Kurban si Habil di terima Allah SWT
karena dia mengeluarkan sebagian hartanya yang bagus-bagus dan dikeluarkan
dengan tulus dan ikhlas. Sementara si Qabil mengeluarkan sebagian harta yang
jelek-jelek dan terpaksa. Oleh karena kurban tidak diterima Allah. Akhirnya si
Qabil menaruh dendam kepada si Habil. Berawal dari perebutan calon istrinya,
dimana peraturan waktu itu dengan sistem silang.
Kedua, pada zaman Nabi Ibrahim As.
Dikisahkan dalam Al-Qur'an surat Ash-Shafaat ayat 100-111 yang menceritakan
mengenai qurban dan pengorbanan. Ketika Nabi Ibrahim berusia 100 tahun beliau
belum juga dikaruniai putra oleh Allah dan beliau selalu berdoa: Ya Tuhanku,
anugerahkanlah kepadaku seorang anak yang saleh" (Q.S>37:100)

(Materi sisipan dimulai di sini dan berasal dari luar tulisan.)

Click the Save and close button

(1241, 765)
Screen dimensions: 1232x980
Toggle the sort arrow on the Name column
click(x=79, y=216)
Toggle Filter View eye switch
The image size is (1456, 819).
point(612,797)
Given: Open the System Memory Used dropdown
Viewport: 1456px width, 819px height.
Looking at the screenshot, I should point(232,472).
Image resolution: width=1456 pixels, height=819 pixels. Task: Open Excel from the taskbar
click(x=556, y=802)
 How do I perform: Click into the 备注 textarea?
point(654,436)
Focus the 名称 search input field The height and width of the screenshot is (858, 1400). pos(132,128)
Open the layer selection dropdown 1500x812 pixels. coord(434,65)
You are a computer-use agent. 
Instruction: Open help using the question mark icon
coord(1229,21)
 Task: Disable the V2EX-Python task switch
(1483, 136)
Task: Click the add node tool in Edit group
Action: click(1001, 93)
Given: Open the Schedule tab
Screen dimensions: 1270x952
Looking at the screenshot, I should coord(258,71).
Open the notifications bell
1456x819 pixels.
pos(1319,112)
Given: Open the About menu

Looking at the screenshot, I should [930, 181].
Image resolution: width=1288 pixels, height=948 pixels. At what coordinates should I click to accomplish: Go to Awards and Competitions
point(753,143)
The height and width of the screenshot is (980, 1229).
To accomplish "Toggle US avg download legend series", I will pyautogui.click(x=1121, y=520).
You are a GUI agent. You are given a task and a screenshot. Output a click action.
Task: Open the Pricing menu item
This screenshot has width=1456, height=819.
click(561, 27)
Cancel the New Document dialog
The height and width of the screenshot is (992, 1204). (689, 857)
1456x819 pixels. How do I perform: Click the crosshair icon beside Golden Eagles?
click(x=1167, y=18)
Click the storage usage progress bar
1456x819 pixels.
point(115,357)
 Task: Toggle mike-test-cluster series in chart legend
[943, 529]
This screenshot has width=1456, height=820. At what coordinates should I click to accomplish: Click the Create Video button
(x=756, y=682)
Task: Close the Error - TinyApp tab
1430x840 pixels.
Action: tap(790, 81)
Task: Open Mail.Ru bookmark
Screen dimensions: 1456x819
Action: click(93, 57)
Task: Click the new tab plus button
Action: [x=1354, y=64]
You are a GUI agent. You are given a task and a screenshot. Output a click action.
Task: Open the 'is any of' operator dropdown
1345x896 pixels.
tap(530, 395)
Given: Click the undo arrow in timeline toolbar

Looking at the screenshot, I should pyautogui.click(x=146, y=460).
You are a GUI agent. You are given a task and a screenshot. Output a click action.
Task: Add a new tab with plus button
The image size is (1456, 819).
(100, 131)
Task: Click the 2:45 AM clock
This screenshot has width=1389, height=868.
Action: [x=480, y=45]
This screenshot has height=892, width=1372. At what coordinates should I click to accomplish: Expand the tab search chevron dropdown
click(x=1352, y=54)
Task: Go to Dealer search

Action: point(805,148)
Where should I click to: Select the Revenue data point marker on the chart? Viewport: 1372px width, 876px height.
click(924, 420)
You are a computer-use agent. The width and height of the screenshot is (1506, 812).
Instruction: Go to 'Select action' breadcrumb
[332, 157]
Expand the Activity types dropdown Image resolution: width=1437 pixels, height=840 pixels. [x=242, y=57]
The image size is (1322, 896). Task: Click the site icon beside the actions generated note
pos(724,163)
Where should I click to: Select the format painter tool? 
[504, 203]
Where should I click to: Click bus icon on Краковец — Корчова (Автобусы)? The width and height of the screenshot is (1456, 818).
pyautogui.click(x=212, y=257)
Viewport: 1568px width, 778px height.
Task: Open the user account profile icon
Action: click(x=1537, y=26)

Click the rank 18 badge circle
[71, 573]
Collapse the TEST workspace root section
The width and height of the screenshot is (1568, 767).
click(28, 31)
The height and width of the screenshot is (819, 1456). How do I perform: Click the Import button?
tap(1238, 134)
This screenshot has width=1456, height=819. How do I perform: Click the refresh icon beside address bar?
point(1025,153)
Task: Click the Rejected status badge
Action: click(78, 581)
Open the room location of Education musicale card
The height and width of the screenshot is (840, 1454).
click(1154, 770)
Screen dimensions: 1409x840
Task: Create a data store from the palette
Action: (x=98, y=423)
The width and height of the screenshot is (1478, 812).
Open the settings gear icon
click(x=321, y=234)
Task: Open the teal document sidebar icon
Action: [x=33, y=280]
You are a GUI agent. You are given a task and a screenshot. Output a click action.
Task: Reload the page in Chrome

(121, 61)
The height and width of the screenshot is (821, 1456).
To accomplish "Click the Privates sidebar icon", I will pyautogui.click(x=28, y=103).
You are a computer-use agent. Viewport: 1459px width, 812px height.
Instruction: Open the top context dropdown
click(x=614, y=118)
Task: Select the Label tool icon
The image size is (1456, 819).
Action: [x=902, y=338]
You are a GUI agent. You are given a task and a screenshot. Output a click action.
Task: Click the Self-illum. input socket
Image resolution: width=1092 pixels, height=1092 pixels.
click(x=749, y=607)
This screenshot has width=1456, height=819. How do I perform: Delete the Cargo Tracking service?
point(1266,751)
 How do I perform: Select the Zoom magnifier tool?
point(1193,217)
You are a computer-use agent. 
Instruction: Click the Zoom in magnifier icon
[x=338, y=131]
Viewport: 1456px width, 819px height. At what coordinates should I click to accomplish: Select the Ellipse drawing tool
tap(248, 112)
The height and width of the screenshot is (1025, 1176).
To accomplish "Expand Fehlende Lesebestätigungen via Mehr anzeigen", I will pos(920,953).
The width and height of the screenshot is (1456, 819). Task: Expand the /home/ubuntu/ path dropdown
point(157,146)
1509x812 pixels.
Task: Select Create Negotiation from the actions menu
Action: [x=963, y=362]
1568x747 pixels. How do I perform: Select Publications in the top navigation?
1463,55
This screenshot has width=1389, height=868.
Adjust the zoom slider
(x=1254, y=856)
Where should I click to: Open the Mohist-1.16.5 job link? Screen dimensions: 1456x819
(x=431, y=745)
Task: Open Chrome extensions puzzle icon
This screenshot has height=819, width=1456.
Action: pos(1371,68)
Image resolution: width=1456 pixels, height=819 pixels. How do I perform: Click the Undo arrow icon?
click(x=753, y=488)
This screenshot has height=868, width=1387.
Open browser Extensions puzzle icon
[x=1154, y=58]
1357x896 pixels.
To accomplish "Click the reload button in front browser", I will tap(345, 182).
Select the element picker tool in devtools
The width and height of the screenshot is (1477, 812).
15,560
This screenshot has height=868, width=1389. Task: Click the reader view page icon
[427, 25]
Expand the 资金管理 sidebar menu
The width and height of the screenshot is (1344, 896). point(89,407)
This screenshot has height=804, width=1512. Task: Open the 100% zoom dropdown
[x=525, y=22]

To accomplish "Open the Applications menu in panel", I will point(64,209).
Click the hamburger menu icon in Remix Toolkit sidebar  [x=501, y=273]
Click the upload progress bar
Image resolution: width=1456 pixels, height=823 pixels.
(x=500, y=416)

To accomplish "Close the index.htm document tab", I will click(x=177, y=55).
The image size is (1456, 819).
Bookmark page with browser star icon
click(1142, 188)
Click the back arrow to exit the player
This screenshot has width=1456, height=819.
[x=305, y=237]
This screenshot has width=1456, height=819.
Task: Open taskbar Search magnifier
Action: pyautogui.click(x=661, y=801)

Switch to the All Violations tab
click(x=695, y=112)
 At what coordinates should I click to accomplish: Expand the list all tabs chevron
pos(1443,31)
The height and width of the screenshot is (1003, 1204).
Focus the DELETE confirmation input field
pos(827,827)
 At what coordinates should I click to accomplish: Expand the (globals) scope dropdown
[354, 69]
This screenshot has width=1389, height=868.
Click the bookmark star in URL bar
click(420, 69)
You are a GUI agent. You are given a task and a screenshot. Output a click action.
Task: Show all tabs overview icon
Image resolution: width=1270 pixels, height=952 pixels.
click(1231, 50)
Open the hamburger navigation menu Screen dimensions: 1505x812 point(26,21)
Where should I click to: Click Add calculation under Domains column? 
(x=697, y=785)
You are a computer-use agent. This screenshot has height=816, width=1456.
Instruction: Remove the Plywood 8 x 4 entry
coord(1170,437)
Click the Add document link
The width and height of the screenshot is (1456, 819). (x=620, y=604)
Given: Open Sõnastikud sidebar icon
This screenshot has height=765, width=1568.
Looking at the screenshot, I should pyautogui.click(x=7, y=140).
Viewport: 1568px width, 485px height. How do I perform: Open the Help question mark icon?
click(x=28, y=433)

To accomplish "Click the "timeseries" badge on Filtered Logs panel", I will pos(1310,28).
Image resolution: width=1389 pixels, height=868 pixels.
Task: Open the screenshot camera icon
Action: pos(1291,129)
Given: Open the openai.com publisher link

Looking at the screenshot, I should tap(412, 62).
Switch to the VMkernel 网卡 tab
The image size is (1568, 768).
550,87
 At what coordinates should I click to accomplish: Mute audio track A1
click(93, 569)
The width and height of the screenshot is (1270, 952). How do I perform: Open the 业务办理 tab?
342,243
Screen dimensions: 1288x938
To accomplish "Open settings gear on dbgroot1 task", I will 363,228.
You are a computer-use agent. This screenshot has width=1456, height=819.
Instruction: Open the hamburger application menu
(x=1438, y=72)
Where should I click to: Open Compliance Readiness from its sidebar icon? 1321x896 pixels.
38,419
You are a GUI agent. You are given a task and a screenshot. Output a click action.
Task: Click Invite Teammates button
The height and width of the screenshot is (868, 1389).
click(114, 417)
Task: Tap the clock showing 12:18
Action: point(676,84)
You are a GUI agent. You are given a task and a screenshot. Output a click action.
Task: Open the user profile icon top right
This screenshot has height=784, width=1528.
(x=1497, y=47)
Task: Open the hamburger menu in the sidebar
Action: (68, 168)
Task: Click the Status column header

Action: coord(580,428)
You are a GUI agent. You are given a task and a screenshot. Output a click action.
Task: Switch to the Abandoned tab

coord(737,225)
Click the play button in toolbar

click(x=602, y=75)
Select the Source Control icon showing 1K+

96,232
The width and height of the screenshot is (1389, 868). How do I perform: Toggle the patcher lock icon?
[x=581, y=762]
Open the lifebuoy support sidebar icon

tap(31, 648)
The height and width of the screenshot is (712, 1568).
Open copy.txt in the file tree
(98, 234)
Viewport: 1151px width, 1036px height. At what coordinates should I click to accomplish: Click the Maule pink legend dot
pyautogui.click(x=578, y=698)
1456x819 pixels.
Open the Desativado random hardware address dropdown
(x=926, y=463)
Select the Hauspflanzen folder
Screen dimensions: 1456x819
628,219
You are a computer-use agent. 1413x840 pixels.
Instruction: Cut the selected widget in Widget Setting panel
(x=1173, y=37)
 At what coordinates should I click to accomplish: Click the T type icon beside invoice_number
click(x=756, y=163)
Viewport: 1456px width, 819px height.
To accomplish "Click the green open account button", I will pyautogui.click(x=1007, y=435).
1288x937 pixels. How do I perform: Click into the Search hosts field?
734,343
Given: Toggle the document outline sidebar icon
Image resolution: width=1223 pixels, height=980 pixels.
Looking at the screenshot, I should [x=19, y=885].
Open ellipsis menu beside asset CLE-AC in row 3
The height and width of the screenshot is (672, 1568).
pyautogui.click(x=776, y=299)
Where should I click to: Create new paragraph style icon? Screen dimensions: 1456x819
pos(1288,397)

Kemudian dari istrinya yang kedua yakni
Siti Hajar yang dinikahinya ketika Nabi Ibrahim mengadakan silaturahmi ke Mesir
(setiap kedatangan pembesar diberi hadiah seorang istri yang cantik oleh
pembesar Mesir).Dari Siti Hajar lahirlah seorang putra yang kemudian diberi
nama Islam, ia lahir di tengah-tengah padang pasir yang disebut. Bahkan
kemudian dikenal dengan Mekkah.
Pada saat Nabi Ibrahim diberi petunjuk
oleh Allah, agar meninggalkan istrinya Siti Hajar dengan seorang putranya yang
dari lahir dan ia disuruh menemui istrinya yang pertamanya yakni Siti Sarah
yang berada di Yerussalem kota tempat Masjidil Agsho. Beliau meninggalkan
beberapa potong roti dan sebuah guci besiris air untuk Siti Hajar dan Ismail.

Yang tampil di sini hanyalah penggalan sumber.